Using an analogue watch set to true time (not ‘summer time’ or similar), point the hour hand at the sun and bisect the angle between the hour hand and ‘12’ with an imaginary line. If you’re travelling in the northern hemisphere, this line will be roughly north-south with the south end of the line being the closest to the sun. In the southern hemisphere, point ‘12’ at the sun and bisect the angle to get your north-south line; north is nearest the sun. If you don’t have an analogue watch, draw a clock face on paper taking the time from a digital watch.

Bushcraft

Photo: John Fenna

On a night with a crescent moon showing, you can get a rough indication of direction by projecting an imaginary line through the tips of both horns and down to the horizon. This point is roughly south in the northern hemisphere and north in the southern hemisphere.

On a sunny day, push a long stick vertically into the ground. Mark where the end of the shadow falls with a rock. Wait some time (the longer the better, though half an hour will do) and mark the new position of the end of the shadow with another rock. Draw a line joining the rocks. This line points east-west. Your north-south line is at 90 degrees to the line you have just drawn, with south being nearest the sun in the northern hemisphere and north nearest the sun in the southern hemisphere.

Distress signals

How to be heard and understood wherever you are The most commonly recognised distress signal around the world is SOS. This can be drawn onto the ground with rocks, vegetation, shadows, walls or dug into the ground itself. SOS can also be signalled in Mores Code by flashing a torch or headlights, or blowing a whistle. The Morse for SOS is dot-dot-dot, dash-dash-dash, dot-dot-dot. Dots are short flashes of light or blasts of sound and the dashes long flashes or blasts. To ensure your message is received and understood, separate sound signals by one minute of silence and light signals by one minute of darkness A big ‘X’ on the ground indicates your position to aircraft and that you cannot move; a single bar ‘I’ indicates a seriously injured person. Signs need to be as big is possible – aim for around 30mx3m.

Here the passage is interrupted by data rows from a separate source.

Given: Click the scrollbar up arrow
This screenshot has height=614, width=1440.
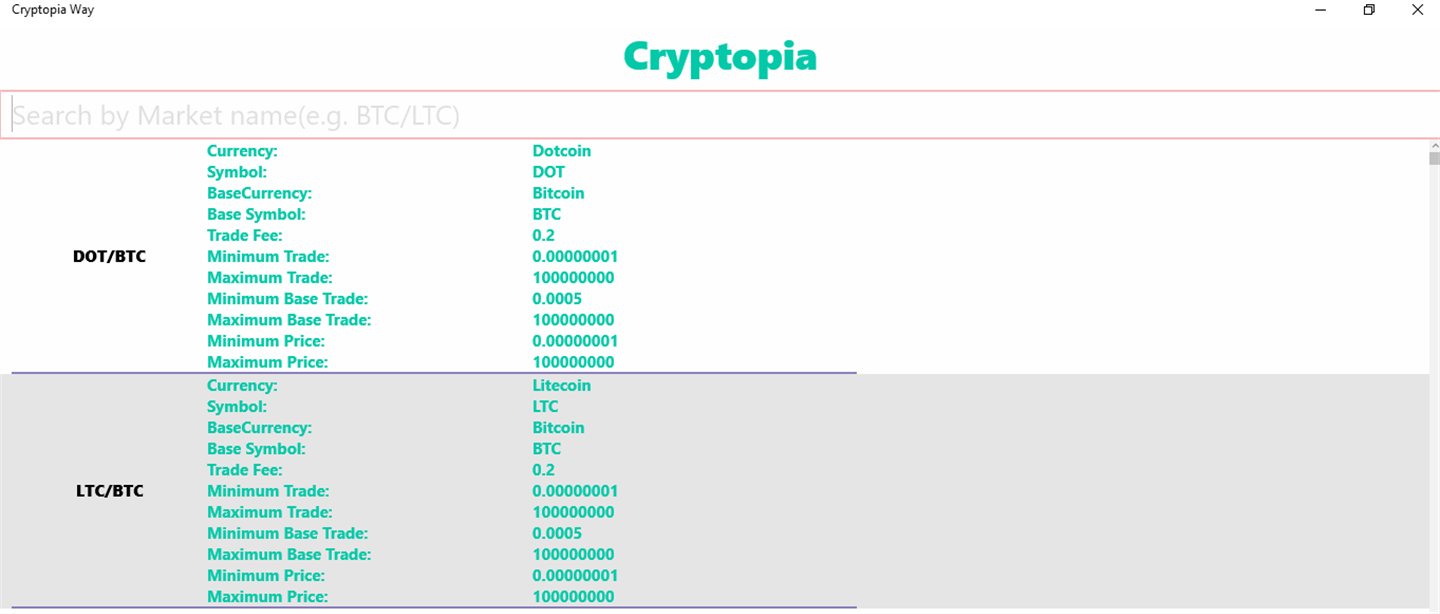Looking at the screenshot, I should 1434,146.
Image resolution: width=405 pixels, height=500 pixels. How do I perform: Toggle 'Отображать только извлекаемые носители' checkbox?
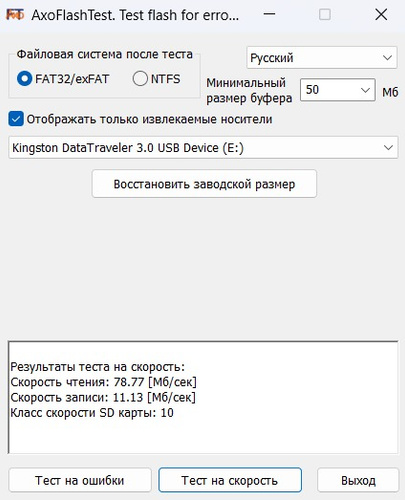[x=16, y=119]
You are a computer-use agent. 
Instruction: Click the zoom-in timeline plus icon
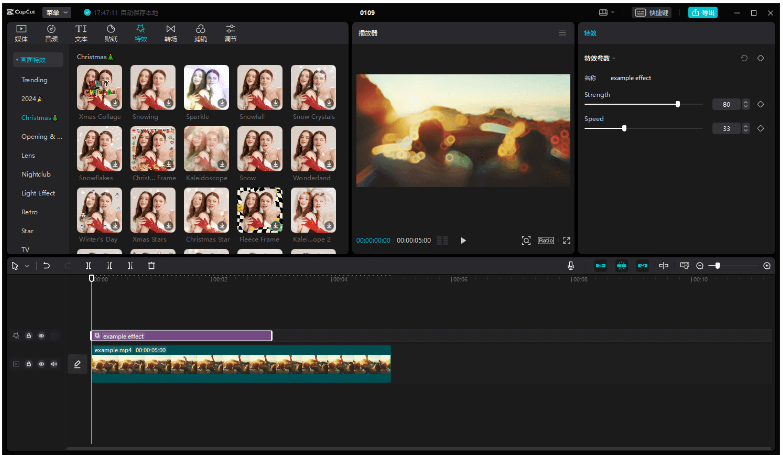click(767, 266)
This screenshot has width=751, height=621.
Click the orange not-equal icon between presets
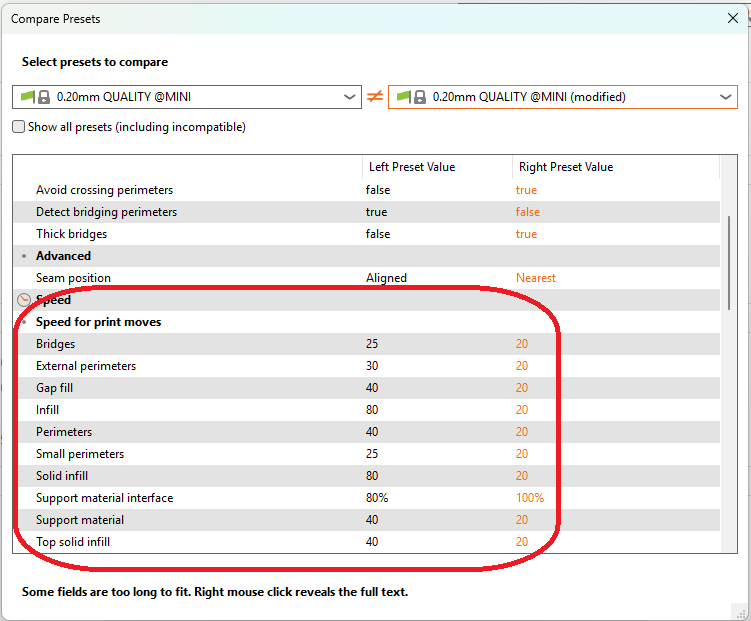375,97
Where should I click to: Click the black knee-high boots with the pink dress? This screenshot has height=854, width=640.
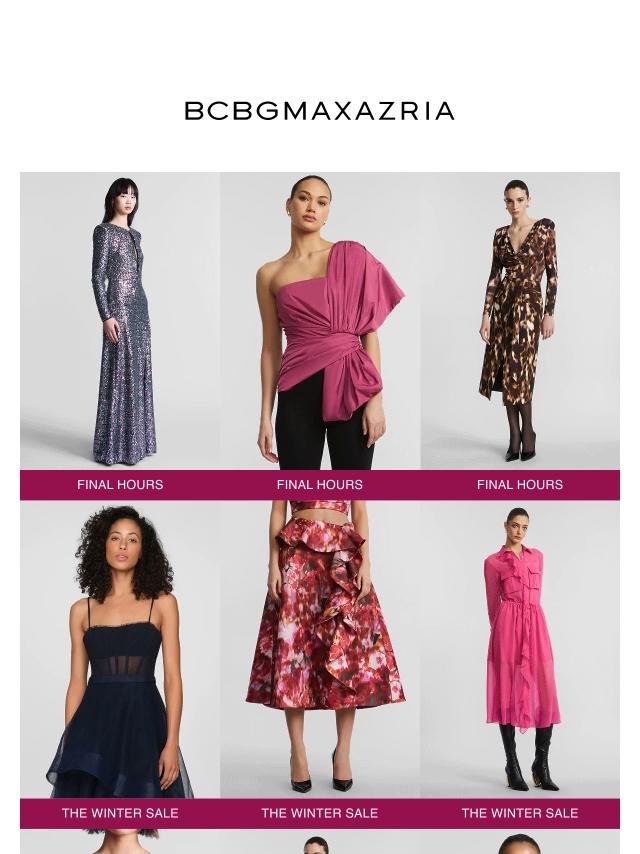click(x=527, y=757)
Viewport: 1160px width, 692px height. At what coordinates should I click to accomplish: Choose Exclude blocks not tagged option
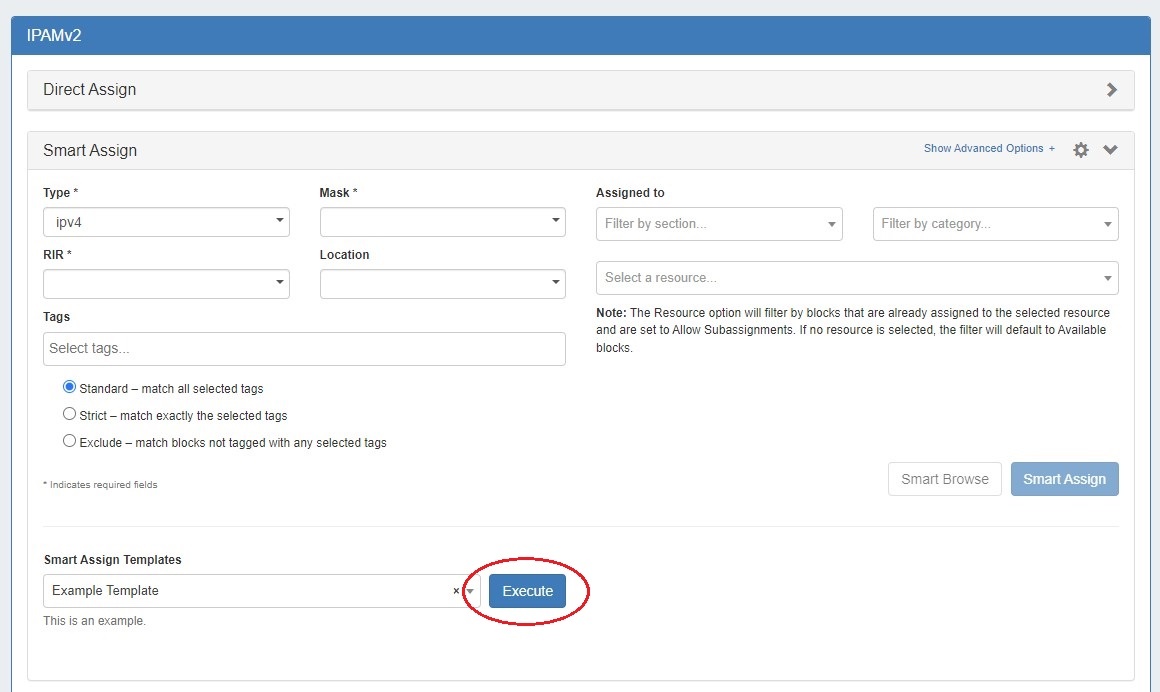point(70,441)
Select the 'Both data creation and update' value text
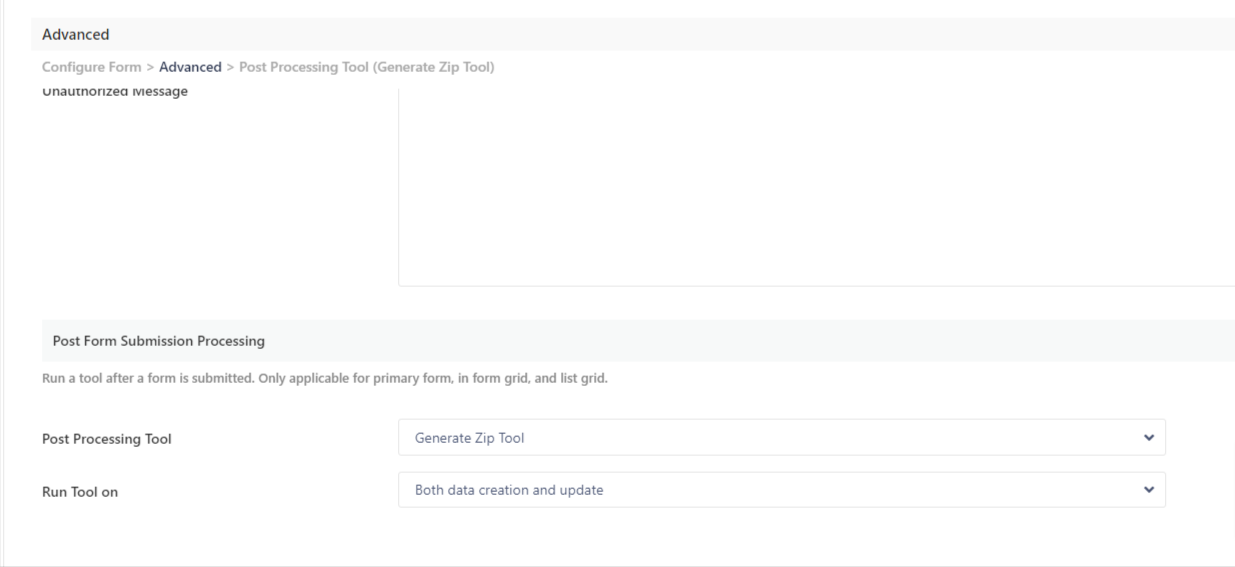 pyautogui.click(x=509, y=490)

Three fires in a triangular pattern is an internationally recognised distress signal, but don’t light them until you hear a search plane unless fuel is readily available. If fuel is in really short supply then one fire is better than none.

Bushcraft

Photo: John Fenna

Groups of three signals – fires, gun- shots, etc – tend to be recognised as distress signals.

Keep fires under control – getting fried in a wild fire is no way to get rescued and when practising any of these techniques be sure that you don’t set off any genuine rescue call-outs.